There were 76 households in Port Lions, of which 28.9% had children under the age of 18 living in them. Of all households, 48.7% were married-couple households, 26.3% were households with a male householder and no spouse or partner present, and 15.8% were households with a female householder and no spouse or partner present. About 23.7% of all households were made up of individuals and 10.6% had someone living alone who was 65 years of age or older.

There were 126 housing units, of which 39.7% were vacant. The homeowner vacancy rate was 4.3% and the rental vacancy rate was 33.3%.

Racial composition as of the 2020 census
| Race | Number | Percent |
|---|---|---|
| White | 55 | 32.4% |
| Black or African American | 0 | 0.0% |
| American Indian and Alaska Native | 105 | 61.8% |
| Asian | 0 | 0.0% |
| Native Hawaiian and Other Pacific Islander | 3 | 1.8% |
| Some other race | 0 | 0.0% |
| Two or more races | 7 | 4.1% |
| Hispanic or Latino (of any race) | 1 | 0.6% |

===2000 census===

As of the 2000 census, there were 256 people, 89 households, and 76 families residing in the city. The population density was 40.3 PD/sqmi. There were 106 housing units at an average density of 16.7 /mi2. The racial makeup of the city was 34.77% White, 63.28% Native American, and 1.95% from two or more races. 1.95% of the population were Hispanic or Latino of any race.

There were 89 households, out of which 44.9% had children under the age of 18 living with them, 74.2% were married couples living together, 7.9% had a female householder with no husband present, and 14.6% were non-families. 13.5% of all households were made up of individuals, and 4.5% had someone living alone who was 65 years of age or older. The average household size was 2.88 and the average family size was 3.11.

In the city, the age distribution of the population shows 33.2% under the age of 18, 3.9% from 18 to 24, 29.7% from 25 to 44, 26.2% from 45 to 64, and 7.0% who were 65 years of age or older. The median age was 36 years. For every 100 females, there were 113.3 males. For every 100 females age 18 and over, there were 106.0 males.

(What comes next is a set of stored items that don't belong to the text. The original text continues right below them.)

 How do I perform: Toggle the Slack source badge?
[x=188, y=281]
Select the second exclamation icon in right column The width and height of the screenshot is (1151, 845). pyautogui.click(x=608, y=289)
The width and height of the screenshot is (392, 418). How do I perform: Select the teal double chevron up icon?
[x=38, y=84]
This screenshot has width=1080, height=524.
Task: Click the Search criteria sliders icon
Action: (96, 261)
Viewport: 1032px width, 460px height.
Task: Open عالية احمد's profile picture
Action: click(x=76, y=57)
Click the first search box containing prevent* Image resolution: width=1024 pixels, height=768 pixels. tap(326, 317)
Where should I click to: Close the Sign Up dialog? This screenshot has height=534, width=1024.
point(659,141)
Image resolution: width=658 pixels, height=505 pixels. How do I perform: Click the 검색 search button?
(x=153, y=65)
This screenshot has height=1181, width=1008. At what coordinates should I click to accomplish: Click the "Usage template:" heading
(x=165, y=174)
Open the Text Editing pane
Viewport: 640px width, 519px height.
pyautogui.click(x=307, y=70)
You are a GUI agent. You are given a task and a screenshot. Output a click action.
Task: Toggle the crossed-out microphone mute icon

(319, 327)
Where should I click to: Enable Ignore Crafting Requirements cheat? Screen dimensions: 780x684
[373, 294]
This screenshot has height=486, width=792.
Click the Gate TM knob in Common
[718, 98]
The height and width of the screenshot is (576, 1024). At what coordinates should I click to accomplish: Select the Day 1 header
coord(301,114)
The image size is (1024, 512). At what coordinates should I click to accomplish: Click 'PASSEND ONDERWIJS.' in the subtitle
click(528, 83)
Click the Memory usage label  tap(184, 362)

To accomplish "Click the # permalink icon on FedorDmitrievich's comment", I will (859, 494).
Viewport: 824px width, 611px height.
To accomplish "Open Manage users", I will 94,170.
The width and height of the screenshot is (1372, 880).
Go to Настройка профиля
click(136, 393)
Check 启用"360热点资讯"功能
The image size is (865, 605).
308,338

The median income for a household in the city was $39,107, and the median income for a family was $42,656. Males had a median income of $41,250 versus $30,625 for females. The per capita income for the city was $17,492. About 12.7% of families and 12.1% of the population were below the poverty line, including 15.0% of those under the age of eighteen and 10.7% of those 65 or over.

==Communications==

Stanford University operates a remote scientific radio receiver in Port Lions to study very low frequency radio signals.

==Education==
The Port Lions School, a K-12 rural school, is operated by the Kodiak Island Borough School District.